Tuesday, April 1, 2014

March and the struggle of an empty larder (with a garden to come)

It's April now, officially. But March, as a month, is a rough one for cooking. I was thinking about how uninspired most of my cooking was over the past month coupled with a very bare farmer's market and I began to think a lot about food and surviving a hard winter before it was possible for a person like me to go to the grocery store and pick up bananas.

It's so much harder imagining that sort of life than I like to admit.

I try so hard to eat seasonally. Strawberries are only allowed on my table in early summer. That's why we shop at the farmer's market whenever we can and are working on planting our own garden. For the first time ever, I get to work my own plot of land! No more five pots of sweet peppers hidden on the balcony. It's exciting: starting seedlings, waiting for ground to thaw (another reason I can't imagine having to rely on this garden for my food. This has been a particularly bad winter. We're just seen the ground for the first time since January about a week ago.). Really, the planning has gotten me through this truly uninspired month.

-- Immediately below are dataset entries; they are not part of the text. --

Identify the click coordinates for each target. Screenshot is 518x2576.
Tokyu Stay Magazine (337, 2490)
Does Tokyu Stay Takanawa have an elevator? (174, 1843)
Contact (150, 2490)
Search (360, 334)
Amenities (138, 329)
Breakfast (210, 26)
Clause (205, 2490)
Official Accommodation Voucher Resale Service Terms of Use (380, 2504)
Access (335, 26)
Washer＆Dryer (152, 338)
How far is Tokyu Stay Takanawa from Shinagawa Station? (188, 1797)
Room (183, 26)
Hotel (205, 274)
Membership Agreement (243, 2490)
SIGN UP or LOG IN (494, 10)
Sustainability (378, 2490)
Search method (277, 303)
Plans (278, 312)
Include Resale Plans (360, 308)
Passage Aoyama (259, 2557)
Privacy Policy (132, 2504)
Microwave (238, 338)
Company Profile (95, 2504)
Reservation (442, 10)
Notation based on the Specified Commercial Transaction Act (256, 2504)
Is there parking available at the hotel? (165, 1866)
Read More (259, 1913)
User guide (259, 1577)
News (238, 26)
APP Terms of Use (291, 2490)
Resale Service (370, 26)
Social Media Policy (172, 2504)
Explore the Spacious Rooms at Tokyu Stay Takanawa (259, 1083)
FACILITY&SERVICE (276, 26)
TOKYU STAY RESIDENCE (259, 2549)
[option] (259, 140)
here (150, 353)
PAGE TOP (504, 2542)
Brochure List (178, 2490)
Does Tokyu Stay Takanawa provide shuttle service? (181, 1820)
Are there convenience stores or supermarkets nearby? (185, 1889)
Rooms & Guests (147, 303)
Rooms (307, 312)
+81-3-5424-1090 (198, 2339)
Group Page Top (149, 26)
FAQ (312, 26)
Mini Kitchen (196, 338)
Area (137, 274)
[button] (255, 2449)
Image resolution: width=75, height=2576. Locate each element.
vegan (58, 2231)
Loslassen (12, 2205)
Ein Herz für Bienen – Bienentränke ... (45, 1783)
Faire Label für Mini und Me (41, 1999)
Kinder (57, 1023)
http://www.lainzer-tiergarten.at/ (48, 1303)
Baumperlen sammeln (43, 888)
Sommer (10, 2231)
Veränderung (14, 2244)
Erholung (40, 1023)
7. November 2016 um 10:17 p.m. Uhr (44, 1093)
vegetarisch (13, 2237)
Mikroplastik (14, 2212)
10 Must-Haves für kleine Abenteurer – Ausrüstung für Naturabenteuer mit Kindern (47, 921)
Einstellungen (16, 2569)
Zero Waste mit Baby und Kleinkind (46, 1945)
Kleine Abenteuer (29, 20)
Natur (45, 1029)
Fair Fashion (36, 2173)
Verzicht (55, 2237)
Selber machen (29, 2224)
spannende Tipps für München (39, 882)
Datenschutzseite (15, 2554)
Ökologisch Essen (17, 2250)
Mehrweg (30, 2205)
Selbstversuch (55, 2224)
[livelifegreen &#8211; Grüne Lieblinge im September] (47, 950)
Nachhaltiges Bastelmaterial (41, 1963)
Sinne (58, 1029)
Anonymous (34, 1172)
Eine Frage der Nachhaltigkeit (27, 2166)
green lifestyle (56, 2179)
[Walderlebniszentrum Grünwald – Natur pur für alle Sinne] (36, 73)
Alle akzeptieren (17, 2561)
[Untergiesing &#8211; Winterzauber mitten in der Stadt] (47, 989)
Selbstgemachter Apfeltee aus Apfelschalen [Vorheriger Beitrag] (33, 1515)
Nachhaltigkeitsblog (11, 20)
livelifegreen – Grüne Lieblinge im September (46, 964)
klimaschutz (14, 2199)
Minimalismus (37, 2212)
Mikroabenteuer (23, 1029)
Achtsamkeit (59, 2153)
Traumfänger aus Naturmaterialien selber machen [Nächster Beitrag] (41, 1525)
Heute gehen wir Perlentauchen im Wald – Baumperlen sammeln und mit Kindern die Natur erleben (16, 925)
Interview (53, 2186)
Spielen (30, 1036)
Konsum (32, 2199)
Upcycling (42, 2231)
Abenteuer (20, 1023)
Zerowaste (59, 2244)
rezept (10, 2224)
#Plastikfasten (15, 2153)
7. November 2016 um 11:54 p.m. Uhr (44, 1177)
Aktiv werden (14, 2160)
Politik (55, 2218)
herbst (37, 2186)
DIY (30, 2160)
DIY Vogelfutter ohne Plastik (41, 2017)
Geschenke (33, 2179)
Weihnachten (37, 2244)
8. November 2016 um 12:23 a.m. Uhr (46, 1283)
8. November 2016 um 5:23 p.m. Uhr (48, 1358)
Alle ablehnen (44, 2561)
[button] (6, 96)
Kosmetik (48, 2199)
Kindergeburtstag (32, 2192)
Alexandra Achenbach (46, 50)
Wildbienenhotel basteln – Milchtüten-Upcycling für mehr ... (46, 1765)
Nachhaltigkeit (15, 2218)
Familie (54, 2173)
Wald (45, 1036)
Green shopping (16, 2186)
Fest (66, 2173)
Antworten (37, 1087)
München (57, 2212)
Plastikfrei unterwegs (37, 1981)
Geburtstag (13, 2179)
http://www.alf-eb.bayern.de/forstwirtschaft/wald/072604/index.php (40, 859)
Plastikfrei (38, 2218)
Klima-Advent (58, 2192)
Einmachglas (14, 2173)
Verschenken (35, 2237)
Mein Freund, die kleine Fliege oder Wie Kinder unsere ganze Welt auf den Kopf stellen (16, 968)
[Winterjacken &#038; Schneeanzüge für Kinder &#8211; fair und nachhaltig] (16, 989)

Gardening means a lot to me. 

I can remember my parent's garden and the year they accidentally crossbred strawberries and habanero peppers, creating a very interesting experience. I also remember my nonno's garden in the backyard: mostly made up of fragrant tomatoes for his famous sauce. Incidentally, we a planting a large number of fragrant tomatoes in our own plot this year. I hope to replicate that sauce someday. To make up for all of the terrible years I refused to eat it as a child.

Gardening's in my blood as much as anything.